Introducing Data Stories

November 10, 2016

Every year, thousands of researchers access our publicly available data resources to make important discoveries. Our new series Data Stories takes a closer look at how scientists around the world are using data and tools from the Allen Institute for Brain Science in their own research.

Researchers at the University of Cambridge merged data from the Allen Human Brain Atlas with MRI brain scans and made an important discovery about the teenage brain.

The U-Change study, led by Prof. Ed Bullmore, used MRI to study the brain structure of almost 300 individuals aged 14-24 years old.

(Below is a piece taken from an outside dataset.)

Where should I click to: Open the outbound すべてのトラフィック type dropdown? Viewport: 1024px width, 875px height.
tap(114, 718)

Dr. Kirstie Whitaker found that some unexpected structural changes are still ongoing in adolescence. Her collaborator, Dr. Petra Vertes, related these MRI observations to the Allen Human Brain Atlas and found that the changes taking place in the brains of teens are highly correlated with genes linked to schizophrenia.

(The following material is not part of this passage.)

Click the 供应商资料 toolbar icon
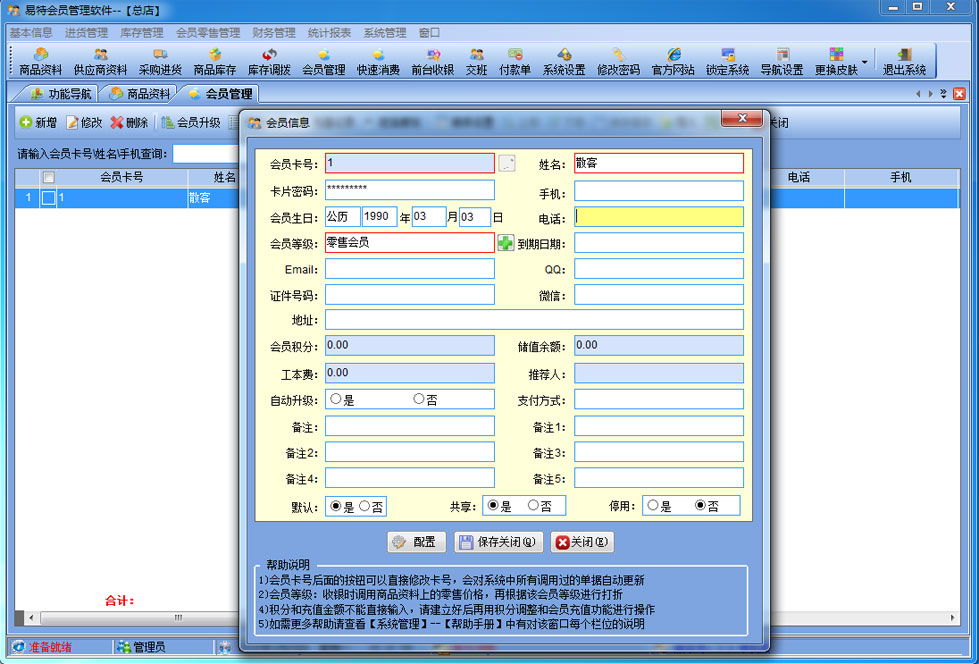Screen dimensions: 979x664 [100, 61]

The results of this study are published in the Proceedings of the National Academy of Sciences.

The U-Change study was funded by a Strategic Award from the Wellcome Trust to the Neuroscience in Psychiatry Network (NSPN) Consortium. Dr. Vertes was funded by an MRC fellowship in bioinformatics.

In a second study, University of Cambridge researchers brought together data from the Allen Human Brain Atlas and functional MRI brain scans to find the genetic basis for the functional importance of certain brain regions.

The results of this second study are published in the Philosophical Transactions of the Royal Society B.